ASSIGNED TASK: Looking through the records that follow, determine how many lines contain "height" and reply with that number alone.

Collected data entries
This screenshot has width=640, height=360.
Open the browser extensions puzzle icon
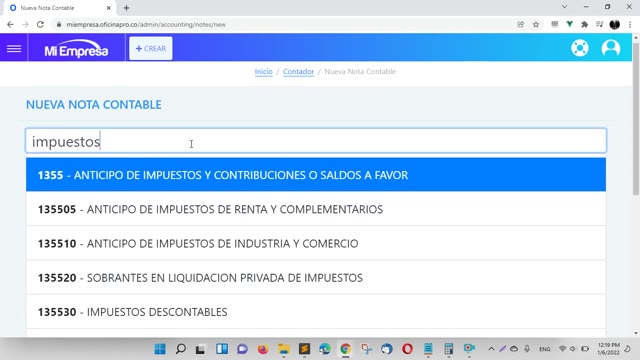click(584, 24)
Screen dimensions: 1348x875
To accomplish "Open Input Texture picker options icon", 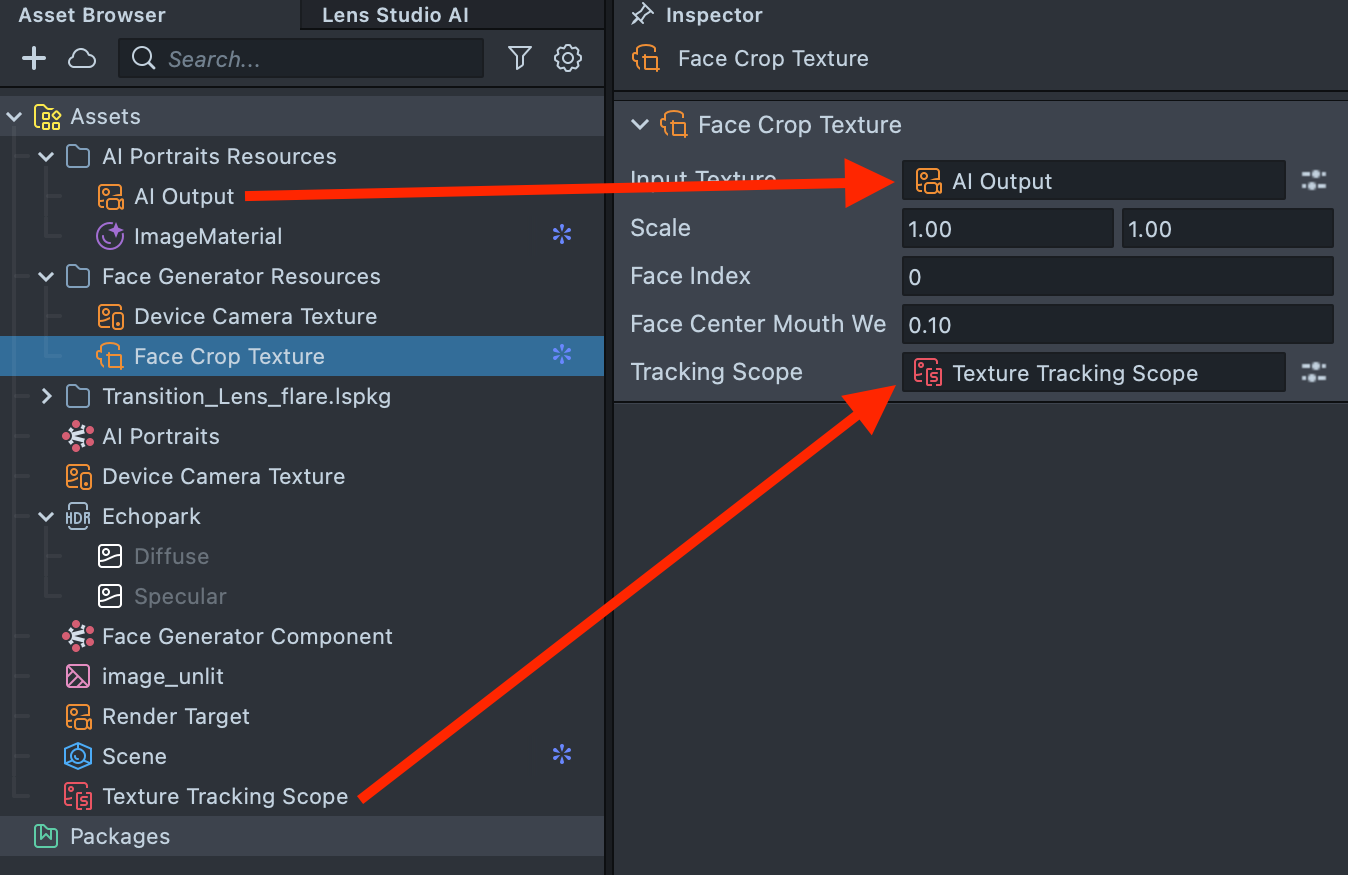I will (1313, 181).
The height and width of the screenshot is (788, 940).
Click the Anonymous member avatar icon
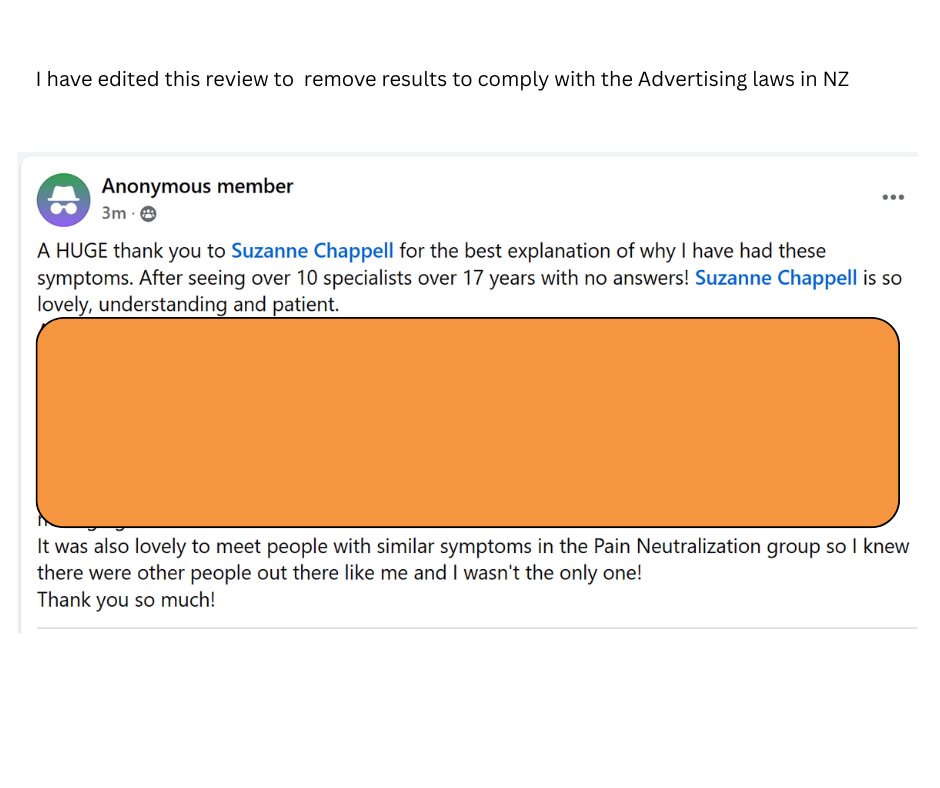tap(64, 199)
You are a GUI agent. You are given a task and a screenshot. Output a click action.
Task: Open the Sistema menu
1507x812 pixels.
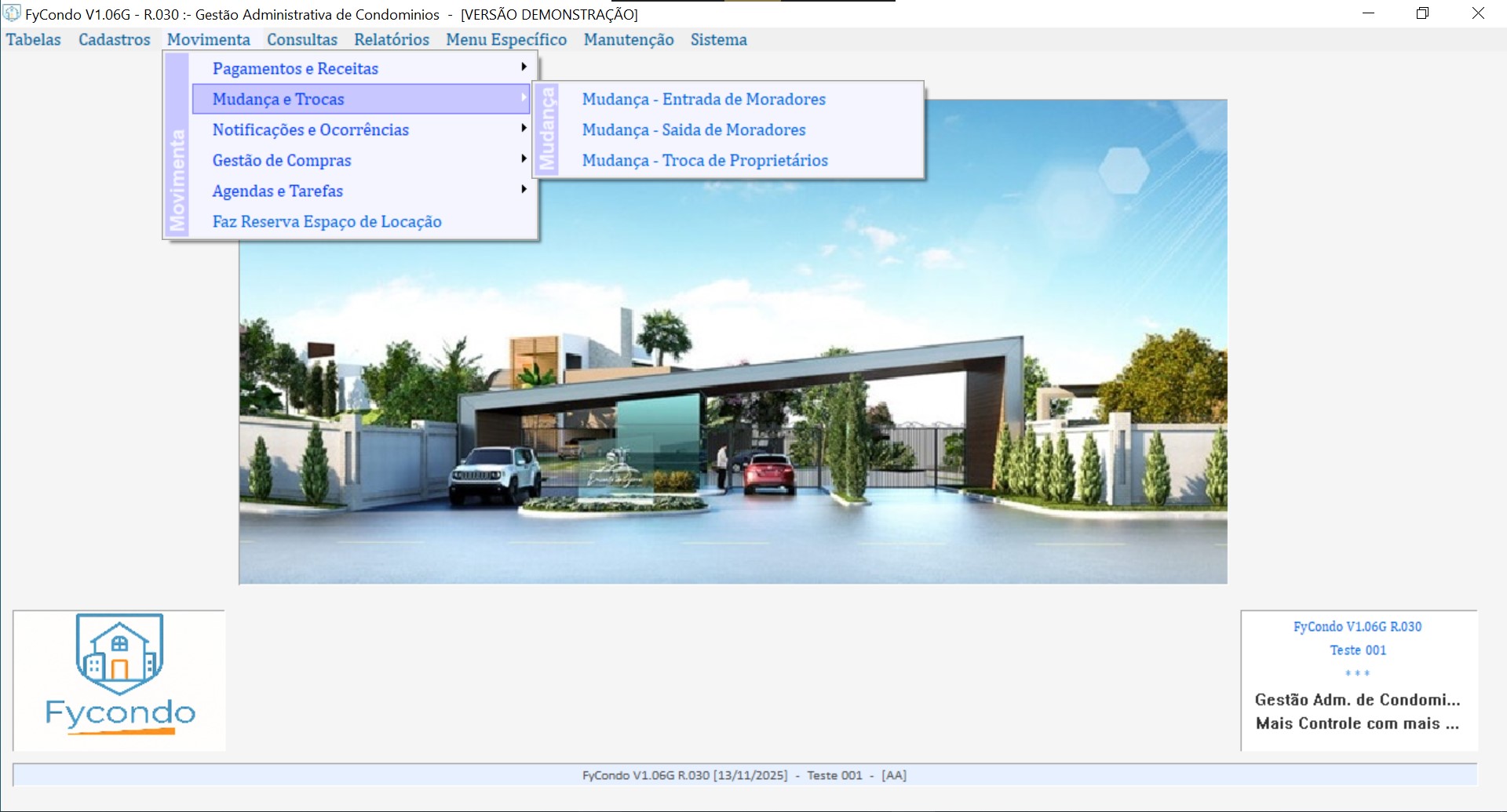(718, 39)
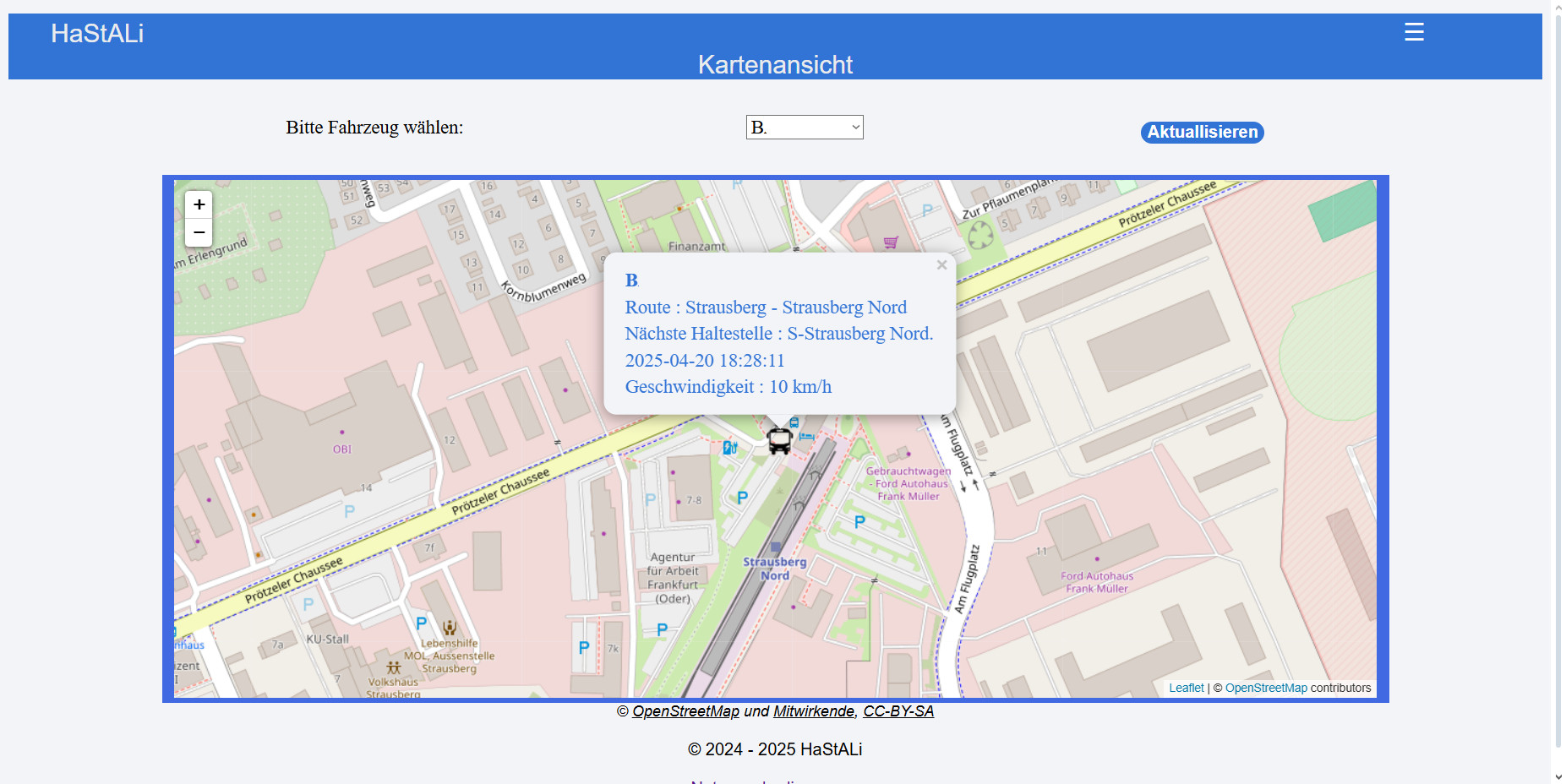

THE ANSWER: 2